Adidas is also a creator of large multiplicity of manufactured goods such as sports footwear, Adidas, bags, shirts, watches, eyewear, and other sports and clothing related good (Haseeb 2015). Not only is it more than five times bigger on a revenue compared to Under Armour, it has made nearly 10 times more in net income over the past year (Haseeb 2015). Scale doesn’t necessarily equal success, but it lays the framework for how we should think about these companies. Adidas is actually trending in the opposite direction as Under Armour. It isn’t growing as quickly, but operating margin is on the rise as it leverages the growth it does have. Just like Nike, Adidas is slow but steady in growth (Haseeb 2015).
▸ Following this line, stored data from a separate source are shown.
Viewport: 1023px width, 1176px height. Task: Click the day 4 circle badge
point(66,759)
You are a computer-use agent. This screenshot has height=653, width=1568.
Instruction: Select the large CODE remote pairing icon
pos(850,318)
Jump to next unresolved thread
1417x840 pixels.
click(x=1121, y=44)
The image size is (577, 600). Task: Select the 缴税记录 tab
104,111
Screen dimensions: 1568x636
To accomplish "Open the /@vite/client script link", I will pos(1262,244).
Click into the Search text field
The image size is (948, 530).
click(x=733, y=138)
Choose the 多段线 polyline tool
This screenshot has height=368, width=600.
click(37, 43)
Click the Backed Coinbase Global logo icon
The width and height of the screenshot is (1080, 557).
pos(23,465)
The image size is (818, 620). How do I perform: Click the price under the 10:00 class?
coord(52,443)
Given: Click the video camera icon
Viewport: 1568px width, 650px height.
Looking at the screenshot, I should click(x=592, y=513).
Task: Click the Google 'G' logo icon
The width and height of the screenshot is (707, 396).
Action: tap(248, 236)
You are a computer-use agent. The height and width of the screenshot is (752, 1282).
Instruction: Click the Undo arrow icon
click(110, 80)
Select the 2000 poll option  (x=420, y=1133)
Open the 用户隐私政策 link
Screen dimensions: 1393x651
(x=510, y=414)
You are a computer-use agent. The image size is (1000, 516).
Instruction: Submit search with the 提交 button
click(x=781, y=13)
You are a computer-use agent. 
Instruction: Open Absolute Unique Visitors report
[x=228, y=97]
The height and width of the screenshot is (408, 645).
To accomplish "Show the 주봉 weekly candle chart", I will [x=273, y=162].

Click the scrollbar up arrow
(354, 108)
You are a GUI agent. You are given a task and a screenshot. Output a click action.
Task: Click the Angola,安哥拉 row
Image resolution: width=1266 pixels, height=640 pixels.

Since Adidas is a mainstay in the soccer world, it can choose to expand into new sports in a more conservative way. It’s done that in basketball, signing James Harden, Andrew Wiggins, and Damian Lillard to sponsorship deals and slowly building a steady business (Haseeb 2015) On a P/E basis, Adidas is significantly cheaper than Under Armour at a P/E of 32, compared to Under Armour’s of 49 (Haseeb 2015). Adidas is executing at the top of its game, with EPS likely to grow around 20%. Under Armour, meanwhile, is expected to see its profits contract as it continues to invest in marketing and connected fitness. The Baltimore-based upstart may return to solid growth again, but it’s far from guaranteed. Adidas, on the other ahead, is executing on a number of levels, and its shares are still significantly cheaper. It’s the better buy today (Haseeb 2015).
Focused Price Leadership
Under Armour talks about sustainability which ties into their strategy: to meet the expectations of their customers, investors, and other stakeholders. The company wants to maximize opportunities and help manage both costs and risks while preserving future growth (Under Armour, Inc.). Their Sustainability vision is to commit to making the right call with factories such as how they source and design and adding values to the communities in which they work, build and run stores and offices (Under Armour, Inc.).